Preventive health care potential of cultural taboos: A case of Dikgale community in Limpopo province, South Africa
Preventive health care falls within the scope of primary health care as it is meant to prevent susceptibility to disease and ill health. It involves the mechanisms used to avoid the occurrence of disease by either eliminating disease agents or increasing resistance through health promotion. In indigenous societies, these mechanisms involve observance of cultural taboos that are believed to limit the prevalence of illness and diseases.
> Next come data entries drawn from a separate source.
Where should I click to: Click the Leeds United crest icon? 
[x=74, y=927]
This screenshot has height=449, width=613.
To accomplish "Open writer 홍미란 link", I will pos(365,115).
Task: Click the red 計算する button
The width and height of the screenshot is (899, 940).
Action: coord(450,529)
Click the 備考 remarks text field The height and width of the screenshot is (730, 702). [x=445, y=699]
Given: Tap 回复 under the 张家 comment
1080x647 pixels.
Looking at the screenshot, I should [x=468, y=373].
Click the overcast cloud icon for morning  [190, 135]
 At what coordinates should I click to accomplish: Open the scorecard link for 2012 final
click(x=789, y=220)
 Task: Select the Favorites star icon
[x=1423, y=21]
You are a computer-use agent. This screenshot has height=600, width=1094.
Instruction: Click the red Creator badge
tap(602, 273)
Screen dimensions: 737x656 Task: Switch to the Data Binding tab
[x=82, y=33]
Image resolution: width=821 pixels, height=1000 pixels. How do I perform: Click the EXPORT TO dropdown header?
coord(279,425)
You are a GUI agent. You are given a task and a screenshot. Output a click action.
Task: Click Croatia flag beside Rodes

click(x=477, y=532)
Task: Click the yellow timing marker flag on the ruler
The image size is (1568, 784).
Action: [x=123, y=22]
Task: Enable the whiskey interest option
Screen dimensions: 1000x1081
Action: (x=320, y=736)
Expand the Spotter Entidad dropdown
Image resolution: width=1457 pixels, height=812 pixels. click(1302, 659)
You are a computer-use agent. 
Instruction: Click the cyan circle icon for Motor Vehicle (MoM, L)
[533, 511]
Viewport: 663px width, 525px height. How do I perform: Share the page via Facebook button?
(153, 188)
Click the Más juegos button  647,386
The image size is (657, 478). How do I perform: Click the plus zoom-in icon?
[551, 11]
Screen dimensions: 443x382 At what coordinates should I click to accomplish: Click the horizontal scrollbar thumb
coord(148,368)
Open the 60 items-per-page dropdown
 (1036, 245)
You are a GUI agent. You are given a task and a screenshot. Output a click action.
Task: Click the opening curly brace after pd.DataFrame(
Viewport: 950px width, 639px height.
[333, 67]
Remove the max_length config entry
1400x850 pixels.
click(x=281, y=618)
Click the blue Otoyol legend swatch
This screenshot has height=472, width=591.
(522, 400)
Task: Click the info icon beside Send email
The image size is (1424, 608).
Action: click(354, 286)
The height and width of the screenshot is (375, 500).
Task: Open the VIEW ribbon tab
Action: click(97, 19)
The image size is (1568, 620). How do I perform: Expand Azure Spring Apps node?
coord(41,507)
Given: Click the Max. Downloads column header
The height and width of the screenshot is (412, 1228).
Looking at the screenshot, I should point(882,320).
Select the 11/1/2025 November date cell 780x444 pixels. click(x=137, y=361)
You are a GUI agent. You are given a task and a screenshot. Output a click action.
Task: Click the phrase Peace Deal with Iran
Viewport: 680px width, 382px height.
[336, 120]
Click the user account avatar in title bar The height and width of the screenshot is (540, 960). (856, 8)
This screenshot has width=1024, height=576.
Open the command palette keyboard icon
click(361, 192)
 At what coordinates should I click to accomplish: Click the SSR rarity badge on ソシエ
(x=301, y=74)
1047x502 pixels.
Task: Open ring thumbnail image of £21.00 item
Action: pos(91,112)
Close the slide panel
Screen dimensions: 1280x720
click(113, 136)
This study explored the role of culture in preventive health care. Its objective was to describe cultural taboos with preventive health care potential observed by the members of Dikgale community in the Limpopo province of South Africa. Indepth interviews were conducted with 90 participants purposely selected from the community. The results revealed six types of cultural taboos with preventive health carepotential categorised as association, food and sex taboos. The explanations given for observing these cultural taboos were that the taboos are moral codes whose practice limit susceptibility to illness and disease. Cultural taboos presented in this study are meant for health promotion among the Dikgale community members. These cost-effective and culture-specific preventive practices could be part of the indigenous knowledge systems, which could be incorporated into the Primary Health Care Model as suggested by the World Health Organisation.
Keywords: Cultural taboo, moral code, primary health care, primary prevention, preventive care.